Comparison between G. ruber and G. sacculifer

Comparison between G. ruber and G. sacculifer

Globigerinoides ruber and Globigerinoides sacculifer (yup, that's a mouthful) are two types of planktic foraminifera (unicellular microplankton that float near the ocean surface) that are commonly used for paleoclimate reconstructions from deep-sea sediment cores. They live for about 2-4 weeks at the sea surface and create a shell in the process, which then falls to the sea floor after they die. Subsequently, the shells get covered with sediment that houses future generations of microplankton shells. Pesky paleoceanographers such as myself then retrieve sediment cores from the sea floor and try to reconstruct ancient climates by, amongst other means, analyzing various chemicals in the shells of the foraminifera (or "bugs" as we affectionately call them).

One of the most important steps in producing a paleoclimate record using foraminifera is to identify and pick particular species of interest from a washed sediment sample. Planktic foraminifera live at the top of the water column, so their shells can be used to reconstruct water conditions (like temperature, salinity) at the sea surface. Shells of benthic species, which live at the bottom of the water column several thousands of meters below the sea-surface, can be used to reconstruct bottom water conditions. So, apart from identifying foraminifera from all the other microfossils under the microscope, distinguishing between planktic and benthic species is the first order step of picking forams.

There are also many differences between different types of planktic (or benthic) species. For example, there are some planktic species that live or migrate through the thermocline as opposed to the mixed layer - both of which have their own particular physical properties; some species only grow in the winter whereas some bugs prefer to thrive in warmer waters. Further, different species have different metabolic pathways through which they process trace metals and stable isotopes from the seawater, which ultimately results in a different chemical signature in their shell. Therefore, unique species of foraminifera have unique applications in reconstructing various aspects of past climates. Unknowingly mixing different bugs can yield a chemical signal that has no accompanying physical basis. So rule number one: don't mix different species!

▶ [Data extracts]:
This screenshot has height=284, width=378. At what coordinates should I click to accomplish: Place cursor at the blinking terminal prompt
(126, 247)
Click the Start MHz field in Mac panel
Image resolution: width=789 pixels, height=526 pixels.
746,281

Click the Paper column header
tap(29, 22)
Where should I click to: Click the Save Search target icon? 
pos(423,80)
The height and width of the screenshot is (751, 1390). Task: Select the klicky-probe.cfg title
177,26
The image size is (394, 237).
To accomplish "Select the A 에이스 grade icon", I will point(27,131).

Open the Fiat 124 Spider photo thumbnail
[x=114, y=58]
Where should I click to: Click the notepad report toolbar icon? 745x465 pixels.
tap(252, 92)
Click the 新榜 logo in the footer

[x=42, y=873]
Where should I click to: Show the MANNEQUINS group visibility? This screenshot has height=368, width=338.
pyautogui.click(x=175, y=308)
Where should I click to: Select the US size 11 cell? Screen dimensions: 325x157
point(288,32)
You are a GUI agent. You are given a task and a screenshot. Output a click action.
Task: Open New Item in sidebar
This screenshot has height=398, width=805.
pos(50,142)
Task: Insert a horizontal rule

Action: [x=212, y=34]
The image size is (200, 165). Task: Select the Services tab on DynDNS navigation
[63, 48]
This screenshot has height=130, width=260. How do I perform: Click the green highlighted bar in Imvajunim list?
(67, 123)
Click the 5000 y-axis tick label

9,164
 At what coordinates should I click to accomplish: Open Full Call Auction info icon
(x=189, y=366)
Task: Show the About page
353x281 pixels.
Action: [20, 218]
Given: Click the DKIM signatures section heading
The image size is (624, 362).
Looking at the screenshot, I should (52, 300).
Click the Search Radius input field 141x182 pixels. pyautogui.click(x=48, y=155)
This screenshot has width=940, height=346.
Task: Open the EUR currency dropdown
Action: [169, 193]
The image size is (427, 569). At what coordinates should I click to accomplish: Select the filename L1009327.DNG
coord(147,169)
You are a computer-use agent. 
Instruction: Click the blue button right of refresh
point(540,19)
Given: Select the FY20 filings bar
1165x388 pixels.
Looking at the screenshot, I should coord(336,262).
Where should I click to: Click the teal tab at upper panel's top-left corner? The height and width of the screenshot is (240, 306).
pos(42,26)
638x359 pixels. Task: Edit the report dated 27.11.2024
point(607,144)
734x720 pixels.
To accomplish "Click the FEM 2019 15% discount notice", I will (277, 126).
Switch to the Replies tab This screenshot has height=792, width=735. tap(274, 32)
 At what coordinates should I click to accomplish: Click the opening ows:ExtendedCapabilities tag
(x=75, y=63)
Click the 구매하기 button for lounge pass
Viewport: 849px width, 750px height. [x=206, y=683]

▶ [Required tasks]:
(1) Decide whether each statement agrees with the foraminifera text. Answer yes or no for each, and quote the text's deciding words exactly.
(a) G. ruber and G. sacculifer live for about 2-4 weeks at the sea surface.
(b) Benthic species live near the top of the water column.
(c) The text allows mixing different species of foraminifera in one record.
(2) Repeat the foraminifera text word for word, starting with "Globigerinoides ruber and" and going on through "affectionately call them).".
(3) Carry the foraminifera text forward from its last sentence with the next part.

▶ [Numbered answers]:
(1)
(a) Yes: "They live for about 2-4 weeks at the sea surface"
(b) No: "Shells of benthic species, which live at the bottom of the water column several thousands of meters below the sea-surface"
(c) No: "So rule number one: don't mix different species!"

(2)
Globigerinoides ruber and Globigerinoides sacculifer (yup, that's a mouthful) are two types of planktic foraminifera (unicellular microplankton that float near the ocean surface) that are commonly used for paleoclimate reconstructions from deep-sea sediment cores. They live for about 2-4 weeks at the sea surface and create a shell in the process, which then falls to the sea floor after they die. Subsequently, the shells get covered with sediment that houses future generations of microplankton shells. Pesky paleoceanographers such as myself then retrieve sediment cores from the sea floor and try to reconstruct ancient climates by, amongst other means, analyzing various chemicals in the shells of the foraminifera (or "bugs" as we affectionately call them).

(3)
G. ruber and G. sacculifer (rubers and sacs for short) are both common planktic species found throughout most tropical and sub-tropical waters. Both of them dwell in the top ~50 m of the water column though the sacs appear to migrate to greater depths (e.g. here and here). Both species belong to the same genus, have an algal symiont, possess spines and both have shells that are trochospiral in nature. Specifically, the three chambered sac (aka Globigerinoides trilobus) is very similar to the white ruber - the four-chambered sac has a relatively giant sack as its fourth chamber. To the casual reader, suffice it to say that both of these bugs look very similar to an inexperienced eye.

For the beginner bug-pickers though, here are some under-the-microscope pointers in distinguishing between G. ruber and G. sacculifer:

  1. If you have any doubt at all when specifically picking either a ruber or a sac, zoom in and take a better look!
  2. An easy tell - look at the texture and structure of the bug: sacs have a characteristic honey-comb surface (the pores on the shell look like benzene molecules!) whereas rubers' honey comb structure is less pronounced and more lobey/smaller. If it isn't clear, changing the position of the light might help. To me, the sacs look much more sugary smooth than the rubers.
  3. The primary aperture (or central hole) of the sacs can vary from an oval to a split whereas the rubers' tend to be more rounded. Further, the rubers' primary aperture lies over its umblical suture, which may not necessarily be the case with the sacs.
  4. The suture on the spiral side of the rubers is more prominent than with the sacs.
  5. If your sediment sample contains pink rubers along with the white rubers, compare the bug in question with a pink ruber and see whether they're the same species!
  6. Of course, if all else fails and you are still in doubt - move on to the next bug! Don't pick a questionable bug for chemical analysis!

The advanced bug-pickers - please feel free to provide tips of your own!